Title: Operating and Scaling a Website to Millions of Users.
Abstract:
I relate my experience in running multiple websites all of which has to be up 24x7x365 while serving millions of hits an hour. Many things that are taken for granted in small sites start becoming huge issues when scaled up to this magnitude: deployment, configuration management, machine setup, upgrades, random byzantine failures, resource management, persistence and consistency. I start by sketching the multi-tiered service architecture of Amazon's website .Then I will go through some of the lessons I found in running the website --- both things that seem easy but are not at this scale, and things that seem hard but lend themselves to very different solutions due to the nature of the application that I was managing.
Our first guest speaker: Shankar Pal from Microsoft Research.
When: Friday, February 17th at 1:30pm-3pm.
Title: XML Processing in SQL Server 2005.
Abstract:
SQL Server 2005 had introduced support for XML as a rich data type within its relational infrastructure. XML instances are stored as byte sequences to support the XML data model faithfully. This raises new challenges for storage, query processing, indexing, and schema management.
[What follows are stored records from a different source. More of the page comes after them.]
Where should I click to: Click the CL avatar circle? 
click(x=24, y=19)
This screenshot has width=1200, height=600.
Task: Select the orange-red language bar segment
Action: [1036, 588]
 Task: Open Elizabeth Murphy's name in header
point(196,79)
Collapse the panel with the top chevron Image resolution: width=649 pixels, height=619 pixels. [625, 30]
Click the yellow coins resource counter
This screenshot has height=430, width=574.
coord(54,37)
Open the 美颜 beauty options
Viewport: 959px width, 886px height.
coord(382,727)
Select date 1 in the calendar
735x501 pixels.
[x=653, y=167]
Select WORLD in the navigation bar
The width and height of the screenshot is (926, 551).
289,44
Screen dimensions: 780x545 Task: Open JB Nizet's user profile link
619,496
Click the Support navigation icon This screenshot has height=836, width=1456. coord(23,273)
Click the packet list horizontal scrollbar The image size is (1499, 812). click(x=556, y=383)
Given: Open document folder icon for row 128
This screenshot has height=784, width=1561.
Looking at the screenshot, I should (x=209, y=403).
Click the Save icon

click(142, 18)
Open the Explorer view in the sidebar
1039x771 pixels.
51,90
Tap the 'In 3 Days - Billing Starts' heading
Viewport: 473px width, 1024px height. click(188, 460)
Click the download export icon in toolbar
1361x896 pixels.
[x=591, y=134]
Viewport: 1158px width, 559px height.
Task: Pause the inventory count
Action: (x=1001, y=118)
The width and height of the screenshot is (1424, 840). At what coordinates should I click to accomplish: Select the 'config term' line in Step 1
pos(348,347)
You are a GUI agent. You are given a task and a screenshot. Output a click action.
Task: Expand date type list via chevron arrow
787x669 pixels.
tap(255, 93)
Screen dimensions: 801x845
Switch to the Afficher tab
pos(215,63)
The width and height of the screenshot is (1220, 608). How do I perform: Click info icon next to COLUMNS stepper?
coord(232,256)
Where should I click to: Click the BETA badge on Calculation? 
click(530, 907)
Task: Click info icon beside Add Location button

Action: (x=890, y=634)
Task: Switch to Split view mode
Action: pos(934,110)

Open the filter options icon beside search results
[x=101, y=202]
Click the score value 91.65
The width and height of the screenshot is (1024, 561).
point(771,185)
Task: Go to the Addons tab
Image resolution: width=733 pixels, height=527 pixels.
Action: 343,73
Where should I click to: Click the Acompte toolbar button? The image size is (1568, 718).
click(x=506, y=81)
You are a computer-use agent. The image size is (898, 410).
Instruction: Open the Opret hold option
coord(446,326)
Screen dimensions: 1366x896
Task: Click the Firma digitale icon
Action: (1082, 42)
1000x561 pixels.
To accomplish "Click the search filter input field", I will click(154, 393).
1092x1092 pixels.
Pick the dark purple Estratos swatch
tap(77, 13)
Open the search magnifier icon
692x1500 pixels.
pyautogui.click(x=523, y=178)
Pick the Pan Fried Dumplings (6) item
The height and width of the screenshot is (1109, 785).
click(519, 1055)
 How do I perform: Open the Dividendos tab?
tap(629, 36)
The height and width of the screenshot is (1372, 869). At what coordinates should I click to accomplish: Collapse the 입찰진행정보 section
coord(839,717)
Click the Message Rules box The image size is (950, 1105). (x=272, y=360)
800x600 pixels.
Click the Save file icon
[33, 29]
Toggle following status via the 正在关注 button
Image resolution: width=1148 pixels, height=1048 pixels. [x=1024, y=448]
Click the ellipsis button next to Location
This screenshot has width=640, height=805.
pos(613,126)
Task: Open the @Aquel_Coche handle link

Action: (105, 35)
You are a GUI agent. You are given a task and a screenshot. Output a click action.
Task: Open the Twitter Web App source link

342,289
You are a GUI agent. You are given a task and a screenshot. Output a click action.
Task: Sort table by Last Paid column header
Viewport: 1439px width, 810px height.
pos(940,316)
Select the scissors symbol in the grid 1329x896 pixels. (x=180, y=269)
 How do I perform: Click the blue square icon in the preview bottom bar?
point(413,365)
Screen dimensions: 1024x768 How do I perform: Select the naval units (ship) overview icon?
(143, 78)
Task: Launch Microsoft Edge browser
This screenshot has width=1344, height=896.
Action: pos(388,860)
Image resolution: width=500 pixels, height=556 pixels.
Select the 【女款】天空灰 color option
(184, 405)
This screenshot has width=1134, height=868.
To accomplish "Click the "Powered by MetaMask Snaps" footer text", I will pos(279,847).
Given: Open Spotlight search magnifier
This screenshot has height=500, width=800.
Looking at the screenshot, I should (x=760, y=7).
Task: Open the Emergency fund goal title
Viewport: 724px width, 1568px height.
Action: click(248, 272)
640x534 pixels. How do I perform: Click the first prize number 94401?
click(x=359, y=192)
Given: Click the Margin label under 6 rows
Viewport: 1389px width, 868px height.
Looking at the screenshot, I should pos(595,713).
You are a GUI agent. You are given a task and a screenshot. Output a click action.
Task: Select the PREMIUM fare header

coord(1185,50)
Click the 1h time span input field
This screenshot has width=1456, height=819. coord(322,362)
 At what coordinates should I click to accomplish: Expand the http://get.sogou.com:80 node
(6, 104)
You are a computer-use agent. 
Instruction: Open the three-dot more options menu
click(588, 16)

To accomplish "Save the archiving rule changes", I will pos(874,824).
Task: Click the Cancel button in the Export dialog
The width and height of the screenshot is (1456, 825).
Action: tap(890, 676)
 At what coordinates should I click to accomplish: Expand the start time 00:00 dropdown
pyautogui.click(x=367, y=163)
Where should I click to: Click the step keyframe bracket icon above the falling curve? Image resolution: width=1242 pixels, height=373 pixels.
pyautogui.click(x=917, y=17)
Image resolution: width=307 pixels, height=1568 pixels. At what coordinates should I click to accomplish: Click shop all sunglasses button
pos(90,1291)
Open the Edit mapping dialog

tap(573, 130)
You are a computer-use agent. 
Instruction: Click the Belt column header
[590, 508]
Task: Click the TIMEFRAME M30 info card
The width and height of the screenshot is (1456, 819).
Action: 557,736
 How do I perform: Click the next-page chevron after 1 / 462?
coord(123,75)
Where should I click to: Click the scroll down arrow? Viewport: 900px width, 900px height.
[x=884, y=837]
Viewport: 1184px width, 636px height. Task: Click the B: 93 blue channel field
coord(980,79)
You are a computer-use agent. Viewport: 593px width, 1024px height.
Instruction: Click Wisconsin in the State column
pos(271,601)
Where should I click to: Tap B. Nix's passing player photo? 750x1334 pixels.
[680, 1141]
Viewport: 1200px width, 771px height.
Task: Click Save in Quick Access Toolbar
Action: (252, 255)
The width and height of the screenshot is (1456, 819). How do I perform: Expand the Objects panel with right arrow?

This talk discusses the many innovations that have gone into the XML processor. A node labeling scheme called OrdPath captures document order and hierarchical relationship in a compressed binary representation while supporting insertion of new nodes at arbitrary positions in the XML tree. The query language supported is XQuery, a candidate recommendation from W3C, using the relational infrastructure with a handful of new operators. Several optimizations have been introduced for high performance. XML instances can be indexed in an edge-table like format. Additionally, packaged indexes are available for optimizing different classes of XQuery workloads. XML schema evolution is supported in a novel way without requiring upgrade of existing data and disrupting existing applications.